**Required task:** Rewrite the stretch of the listing from the line containing "Click the パスワード" through the line containing "[x=344, y=162]", renaming "Screen dimensions" to "Viewport size" and leaving everything else unchanged.
** START Extracted information **
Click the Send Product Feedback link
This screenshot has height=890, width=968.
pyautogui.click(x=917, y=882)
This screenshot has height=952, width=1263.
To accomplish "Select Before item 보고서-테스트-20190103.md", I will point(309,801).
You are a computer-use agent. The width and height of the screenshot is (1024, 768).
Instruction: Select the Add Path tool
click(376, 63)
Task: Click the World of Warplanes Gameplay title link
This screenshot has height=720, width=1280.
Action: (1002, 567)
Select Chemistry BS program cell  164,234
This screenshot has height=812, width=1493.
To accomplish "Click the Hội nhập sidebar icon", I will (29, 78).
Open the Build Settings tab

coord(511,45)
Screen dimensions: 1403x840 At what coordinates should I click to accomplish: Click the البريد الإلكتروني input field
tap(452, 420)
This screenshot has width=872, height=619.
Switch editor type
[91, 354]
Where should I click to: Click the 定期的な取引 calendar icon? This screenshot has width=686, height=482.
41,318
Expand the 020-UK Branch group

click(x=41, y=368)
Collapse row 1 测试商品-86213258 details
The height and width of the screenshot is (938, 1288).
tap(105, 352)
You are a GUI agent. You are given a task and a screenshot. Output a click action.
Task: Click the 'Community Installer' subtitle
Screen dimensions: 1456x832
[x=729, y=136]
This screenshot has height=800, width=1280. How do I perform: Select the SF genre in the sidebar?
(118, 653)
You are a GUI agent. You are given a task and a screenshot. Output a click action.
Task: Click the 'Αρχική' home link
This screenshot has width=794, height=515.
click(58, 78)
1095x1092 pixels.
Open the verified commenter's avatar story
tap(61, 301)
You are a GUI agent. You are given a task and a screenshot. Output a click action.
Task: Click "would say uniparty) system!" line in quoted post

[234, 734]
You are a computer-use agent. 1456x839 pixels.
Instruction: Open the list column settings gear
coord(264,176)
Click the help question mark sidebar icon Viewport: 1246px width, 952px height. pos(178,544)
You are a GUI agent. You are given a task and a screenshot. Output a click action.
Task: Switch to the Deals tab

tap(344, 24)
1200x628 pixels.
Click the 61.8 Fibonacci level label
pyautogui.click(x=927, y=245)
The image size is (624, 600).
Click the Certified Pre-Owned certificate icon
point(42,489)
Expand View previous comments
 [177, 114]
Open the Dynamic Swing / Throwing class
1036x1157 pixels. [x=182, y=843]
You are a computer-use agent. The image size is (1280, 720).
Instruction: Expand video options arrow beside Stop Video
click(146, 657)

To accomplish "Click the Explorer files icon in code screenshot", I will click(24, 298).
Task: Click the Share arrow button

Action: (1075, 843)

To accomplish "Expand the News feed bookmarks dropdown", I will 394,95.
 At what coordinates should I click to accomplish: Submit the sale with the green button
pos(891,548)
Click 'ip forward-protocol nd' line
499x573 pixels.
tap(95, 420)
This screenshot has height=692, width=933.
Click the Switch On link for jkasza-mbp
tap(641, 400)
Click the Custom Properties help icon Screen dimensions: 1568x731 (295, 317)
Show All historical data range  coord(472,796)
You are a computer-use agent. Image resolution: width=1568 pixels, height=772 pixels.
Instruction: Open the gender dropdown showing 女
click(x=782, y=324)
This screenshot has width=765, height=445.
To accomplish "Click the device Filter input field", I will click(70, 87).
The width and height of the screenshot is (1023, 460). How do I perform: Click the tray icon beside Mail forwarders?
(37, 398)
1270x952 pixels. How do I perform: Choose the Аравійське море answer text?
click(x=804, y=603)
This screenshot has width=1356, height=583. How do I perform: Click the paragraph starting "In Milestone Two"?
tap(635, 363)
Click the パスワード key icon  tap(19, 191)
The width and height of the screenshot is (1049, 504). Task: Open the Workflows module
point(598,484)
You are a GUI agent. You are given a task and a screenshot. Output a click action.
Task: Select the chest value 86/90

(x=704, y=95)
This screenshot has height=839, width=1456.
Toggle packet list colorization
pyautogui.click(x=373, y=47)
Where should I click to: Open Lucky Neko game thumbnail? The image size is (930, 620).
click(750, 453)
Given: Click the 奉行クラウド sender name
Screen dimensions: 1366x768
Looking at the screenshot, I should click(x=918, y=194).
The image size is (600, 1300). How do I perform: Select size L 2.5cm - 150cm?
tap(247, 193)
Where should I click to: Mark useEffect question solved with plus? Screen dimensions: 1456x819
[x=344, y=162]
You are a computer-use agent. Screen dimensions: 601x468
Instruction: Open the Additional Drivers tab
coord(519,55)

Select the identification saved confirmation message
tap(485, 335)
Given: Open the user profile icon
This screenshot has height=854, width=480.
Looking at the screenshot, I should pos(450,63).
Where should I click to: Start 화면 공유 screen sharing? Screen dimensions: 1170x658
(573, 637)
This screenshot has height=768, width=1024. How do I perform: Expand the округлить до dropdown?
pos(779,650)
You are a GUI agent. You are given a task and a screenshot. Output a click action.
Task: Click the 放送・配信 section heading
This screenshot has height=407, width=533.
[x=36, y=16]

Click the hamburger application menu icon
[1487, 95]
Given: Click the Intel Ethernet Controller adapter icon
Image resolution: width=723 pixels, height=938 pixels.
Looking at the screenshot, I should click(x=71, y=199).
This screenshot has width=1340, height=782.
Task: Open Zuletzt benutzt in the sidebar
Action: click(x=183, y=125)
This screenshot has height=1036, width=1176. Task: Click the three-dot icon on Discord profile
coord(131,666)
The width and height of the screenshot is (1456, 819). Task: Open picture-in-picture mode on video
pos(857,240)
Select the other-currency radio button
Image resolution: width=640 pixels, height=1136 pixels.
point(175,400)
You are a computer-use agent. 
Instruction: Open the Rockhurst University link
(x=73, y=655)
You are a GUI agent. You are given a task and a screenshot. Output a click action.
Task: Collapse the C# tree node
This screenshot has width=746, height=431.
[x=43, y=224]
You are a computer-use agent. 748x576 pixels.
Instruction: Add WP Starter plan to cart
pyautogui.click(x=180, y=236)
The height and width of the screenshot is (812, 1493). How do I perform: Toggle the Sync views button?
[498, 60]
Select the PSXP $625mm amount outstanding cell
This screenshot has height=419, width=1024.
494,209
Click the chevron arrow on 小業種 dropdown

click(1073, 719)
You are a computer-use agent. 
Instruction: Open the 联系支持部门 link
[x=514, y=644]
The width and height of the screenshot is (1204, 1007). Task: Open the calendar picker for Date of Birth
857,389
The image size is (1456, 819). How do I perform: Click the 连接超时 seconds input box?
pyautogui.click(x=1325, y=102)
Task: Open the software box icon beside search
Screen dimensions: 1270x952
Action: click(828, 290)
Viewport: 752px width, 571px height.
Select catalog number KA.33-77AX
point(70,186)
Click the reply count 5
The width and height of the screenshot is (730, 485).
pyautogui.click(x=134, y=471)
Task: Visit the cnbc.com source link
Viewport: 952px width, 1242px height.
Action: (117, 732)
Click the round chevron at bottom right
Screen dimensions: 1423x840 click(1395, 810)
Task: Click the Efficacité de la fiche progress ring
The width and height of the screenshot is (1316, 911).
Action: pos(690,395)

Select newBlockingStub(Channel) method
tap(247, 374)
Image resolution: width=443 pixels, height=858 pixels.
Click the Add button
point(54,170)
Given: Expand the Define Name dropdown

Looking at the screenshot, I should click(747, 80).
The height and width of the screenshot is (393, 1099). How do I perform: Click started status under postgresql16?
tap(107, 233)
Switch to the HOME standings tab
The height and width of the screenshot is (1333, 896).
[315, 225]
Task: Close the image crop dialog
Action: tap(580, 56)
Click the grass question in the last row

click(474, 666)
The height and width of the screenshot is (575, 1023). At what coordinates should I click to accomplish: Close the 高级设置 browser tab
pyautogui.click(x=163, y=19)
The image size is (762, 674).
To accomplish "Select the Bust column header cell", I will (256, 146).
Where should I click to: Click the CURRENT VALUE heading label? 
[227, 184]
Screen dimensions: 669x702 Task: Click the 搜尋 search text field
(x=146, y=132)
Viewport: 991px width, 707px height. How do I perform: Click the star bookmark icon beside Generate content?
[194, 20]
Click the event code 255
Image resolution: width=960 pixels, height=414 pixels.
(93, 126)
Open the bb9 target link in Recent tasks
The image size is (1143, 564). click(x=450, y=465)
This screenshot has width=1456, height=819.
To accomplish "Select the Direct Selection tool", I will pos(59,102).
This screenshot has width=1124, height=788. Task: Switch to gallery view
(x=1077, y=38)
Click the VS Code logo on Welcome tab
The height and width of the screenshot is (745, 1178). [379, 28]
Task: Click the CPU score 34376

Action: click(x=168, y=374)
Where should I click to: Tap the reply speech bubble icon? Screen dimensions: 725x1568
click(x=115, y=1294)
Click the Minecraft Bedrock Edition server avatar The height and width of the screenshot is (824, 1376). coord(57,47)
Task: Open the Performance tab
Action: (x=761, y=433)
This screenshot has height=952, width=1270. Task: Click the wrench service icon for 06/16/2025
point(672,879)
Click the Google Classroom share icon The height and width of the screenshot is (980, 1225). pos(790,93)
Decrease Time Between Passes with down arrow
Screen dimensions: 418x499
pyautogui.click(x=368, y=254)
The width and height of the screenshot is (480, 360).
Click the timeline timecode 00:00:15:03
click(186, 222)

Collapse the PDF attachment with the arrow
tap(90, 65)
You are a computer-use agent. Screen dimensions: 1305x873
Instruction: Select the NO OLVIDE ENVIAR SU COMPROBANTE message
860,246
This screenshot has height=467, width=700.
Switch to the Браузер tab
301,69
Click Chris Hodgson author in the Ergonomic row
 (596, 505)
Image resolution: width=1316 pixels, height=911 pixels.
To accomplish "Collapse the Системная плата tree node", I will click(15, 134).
** END Extracted information **
**Exercise output:**
Click the パスワード key icon  tap(19, 191)
The width and height of the screenshot is (1049, 504). Task: Open the Workflows module
point(598,484)
You are a GUI agent. You are given a task and a screenshot. Output a click action.
Task: Select the chest value 86/90

(x=704, y=95)
This screenshot has height=839, width=1456.
Toggle packet list colorization
pyautogui.click(x=373, y=47)
Where should I click to: Open Lucky Neko game thumbnail? The image size is (930, 620).
click(750, 453)
Given: Click the 奉行クラウド sender name
Viewport size: 1366x768
Looking at the screenshot, I should click(x=918, y=194).
The image size is (600, 1300). How do I perform: Select size L 2.5cm - 150cm?
tap(247, 193)
Where should I click to: Mark useEffect question solved with plus? Viewport size: 1456x819
[x=344, y=162]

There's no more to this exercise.